Output each line of the listing below verbatim, omitting the pictures.

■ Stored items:
_____

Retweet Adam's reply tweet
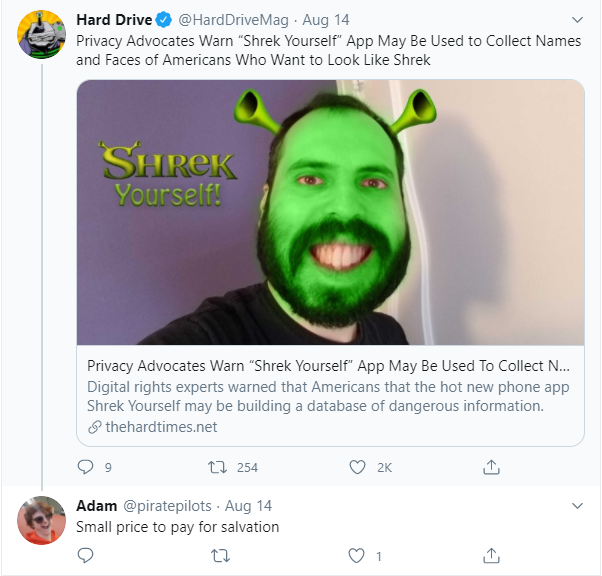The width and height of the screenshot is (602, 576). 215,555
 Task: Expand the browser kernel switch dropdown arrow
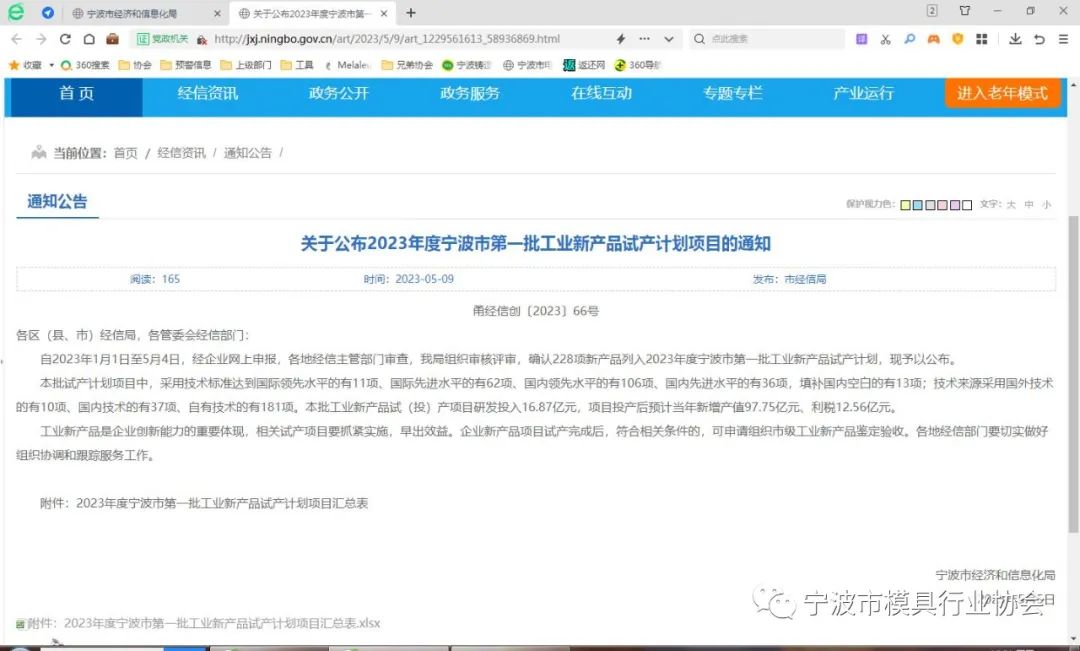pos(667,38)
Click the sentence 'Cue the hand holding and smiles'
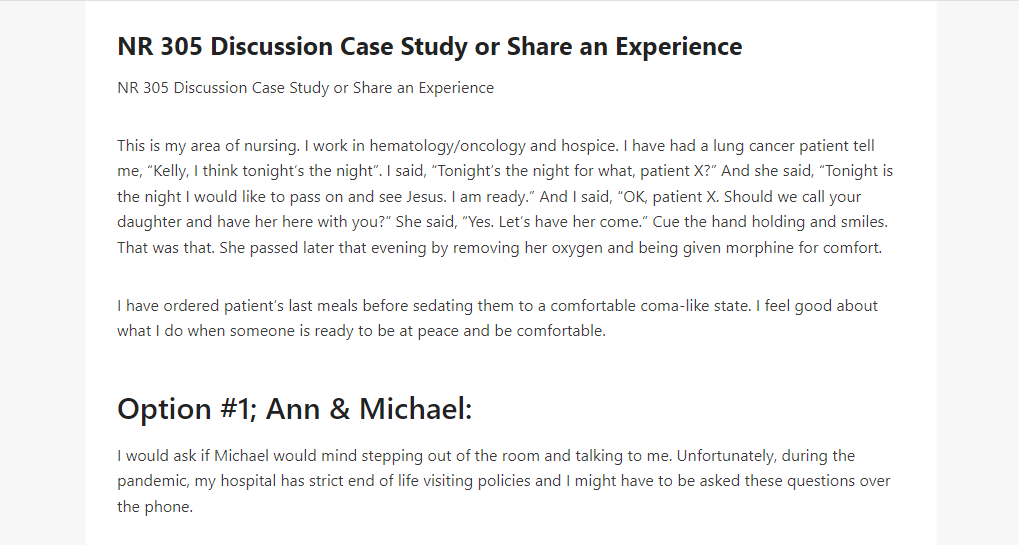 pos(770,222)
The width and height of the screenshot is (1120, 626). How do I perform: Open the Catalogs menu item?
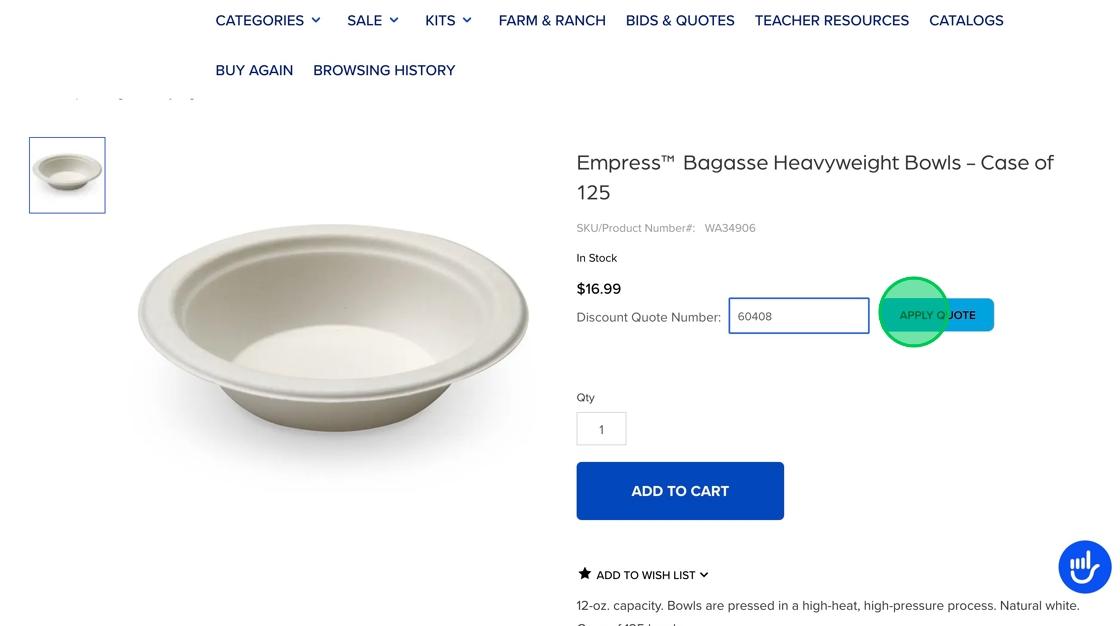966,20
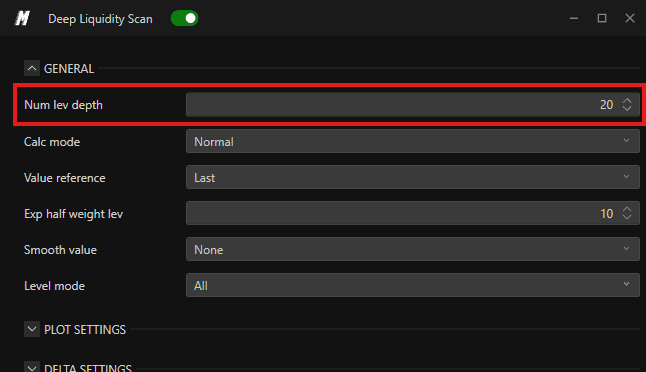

_____

■ Exercise solution:
Retweet Adam's reply tweet
The width and height of the screenshot is (602, 576). 215,555
 Task: Expand the browser kernel switch dropdown arrow
pos(667,38)
Click the sentence 'Cue the hand holding and smiles'
 pos(770,222)
The width and height of the screenshot is (1120, 626). How do I perform: Open the Catalogs menu item?
966,20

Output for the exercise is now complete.